▸ Records for the exercise:
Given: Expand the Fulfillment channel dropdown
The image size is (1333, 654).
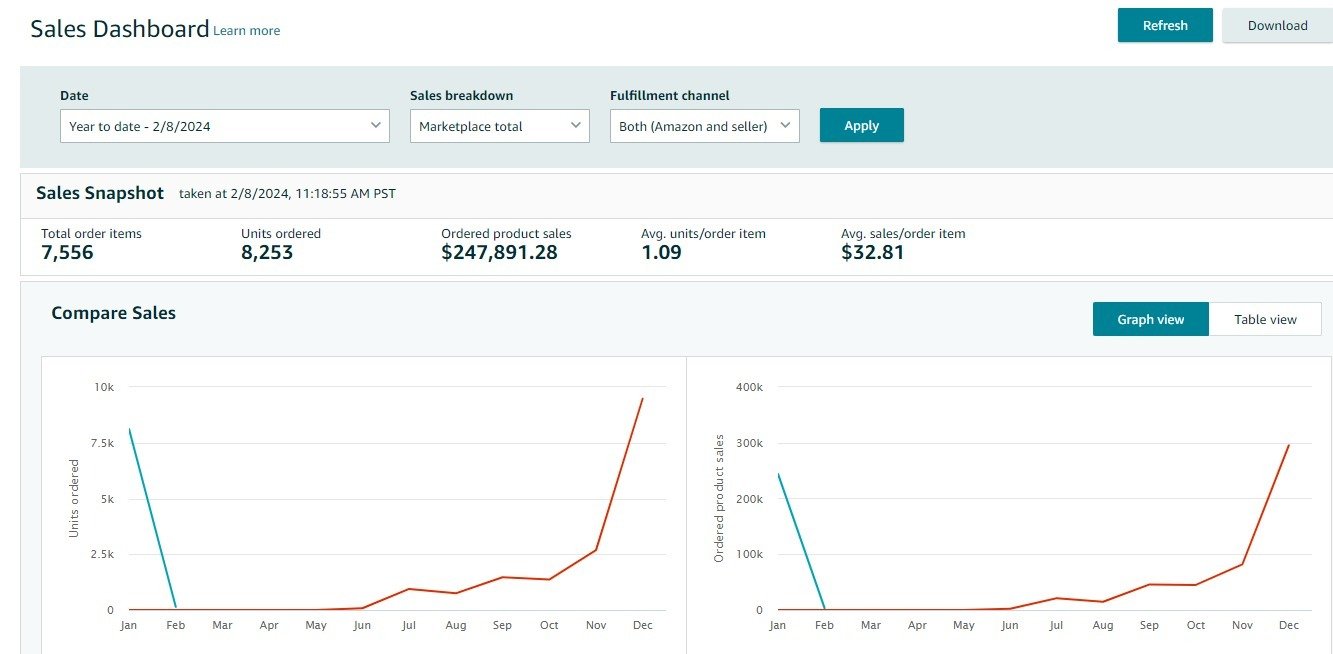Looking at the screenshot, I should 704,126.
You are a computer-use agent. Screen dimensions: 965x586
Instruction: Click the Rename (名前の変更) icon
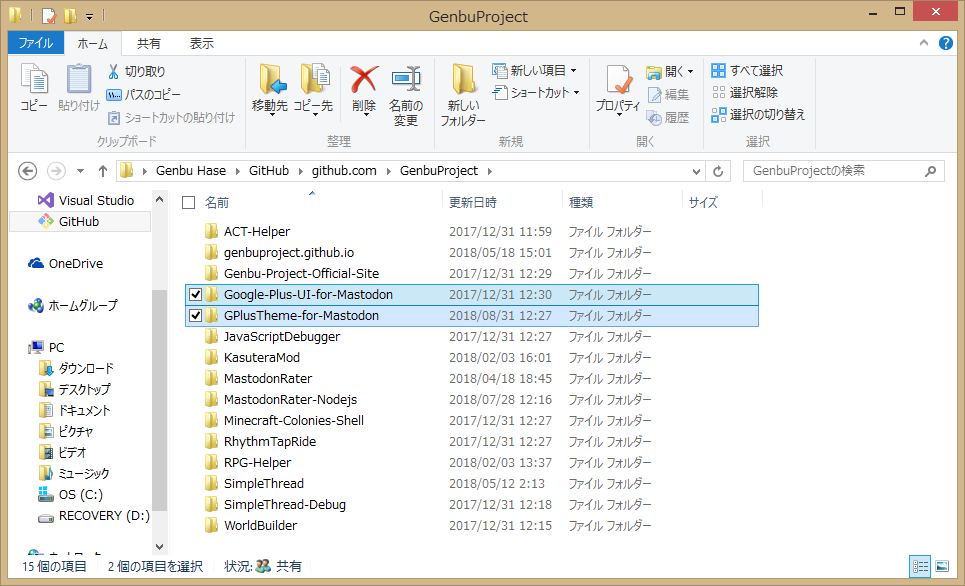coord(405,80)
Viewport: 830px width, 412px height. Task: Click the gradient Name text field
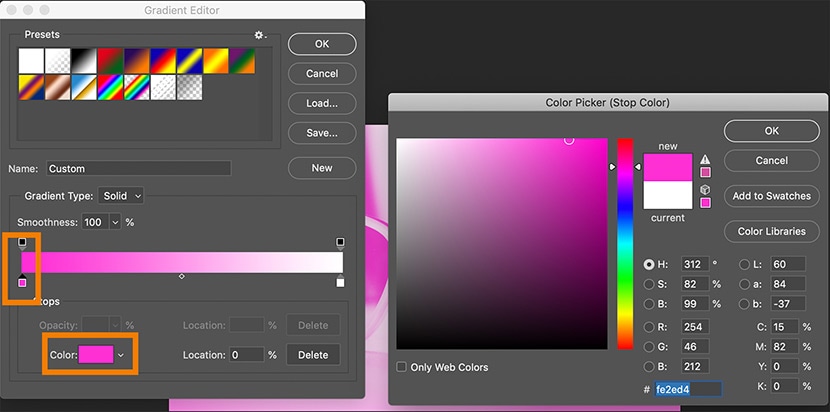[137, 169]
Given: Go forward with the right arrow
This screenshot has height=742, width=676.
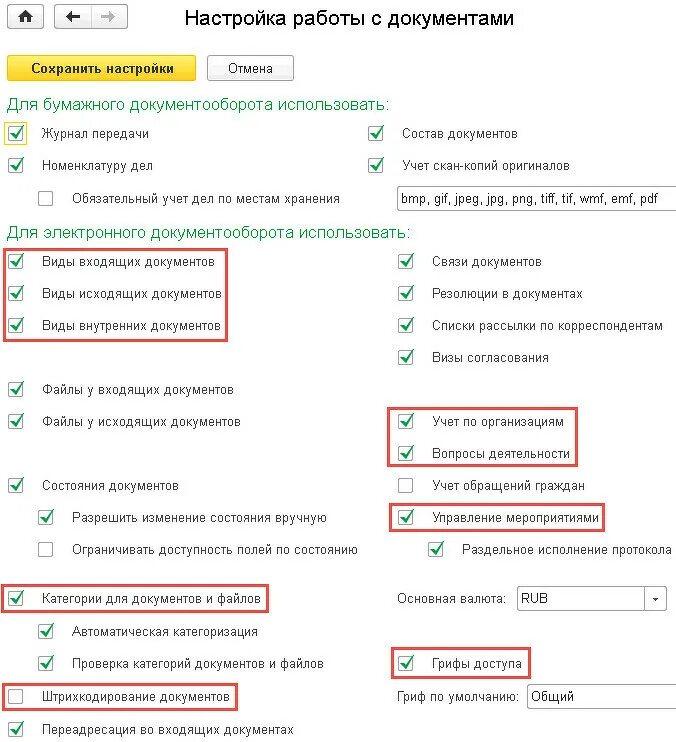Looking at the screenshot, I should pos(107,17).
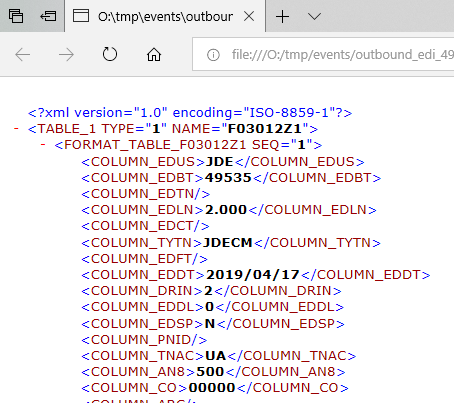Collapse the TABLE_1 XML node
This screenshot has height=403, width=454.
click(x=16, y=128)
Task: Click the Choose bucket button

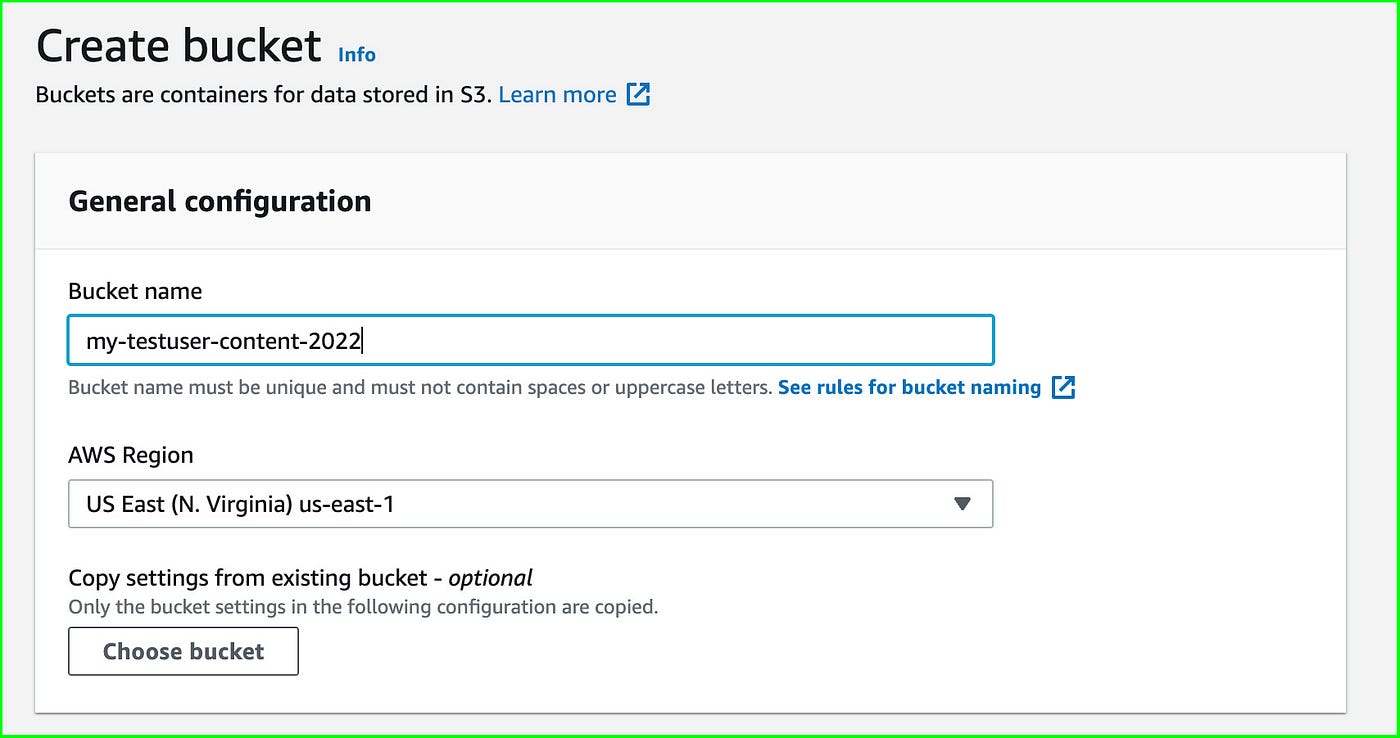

▸ What is needed:
Show each line from the items above that contains the string "height", copying every such line in full.

▸ Problem solution:
Viewport: 830px width, 412px height. Task: Click the gradient Name text field
This screenshot has height=742, width=676.
This screenshot has height=403, width=454.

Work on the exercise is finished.